Extract:
# # # # # # #

What They Say:
The Gastrea virus spreads like wildfire, causing each infected host to rapidly mutate, gaining new powers and abilities with every stage of development, even while they continue to attack, kill, and infect multiple new hosts. Unable to fight a pandemic enemy that turns defenders into adversaries, the shocked remnants of the human race are forced to retreat into cities surrounded by giant monoliths made of Varanium, one of the few materials that can stop the Gastrea.
Now mankind’s last hope lies in the Cursed Children: young girls infected with the virus who have managed to retain a hold on their humanity. Paired with a partner, they alone have the strength to take on a Gastrea in one-on-one combat. But the very thing that gives them power is a ticking time bomb, so even as they protect humanity, they are also feared and shunned. Are they girls? Monsters? Or mankind’s ultimate salvation?
Contains episodes 1-13.

# # # # # # #

Recorded data:

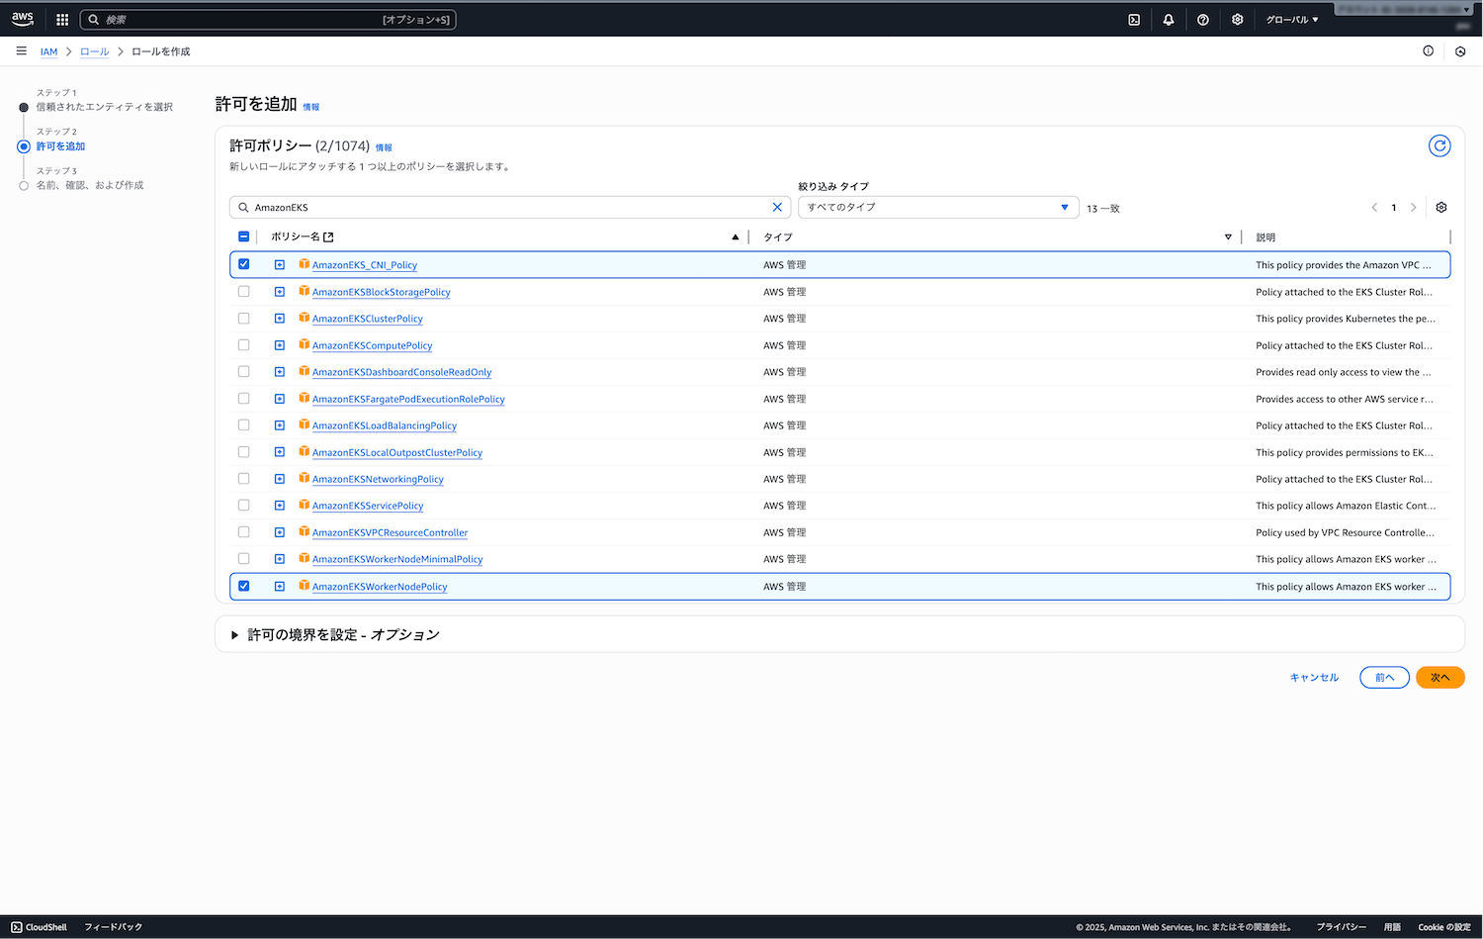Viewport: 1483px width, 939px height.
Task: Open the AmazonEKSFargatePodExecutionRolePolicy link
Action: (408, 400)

# # # # # # #

What the exercise asks:
Answer these questions about the synopsis headed "What They Say."
(a) What material are the giant monoliths around the cities made of?
(b) In what form of combat can the Cursed Children take on a Gastrea?
(c) Which episodes does the synopsis say are contained?

Exercise output:
(a) Varanium
(b) One-on-one combat
(c) Episodes 1-13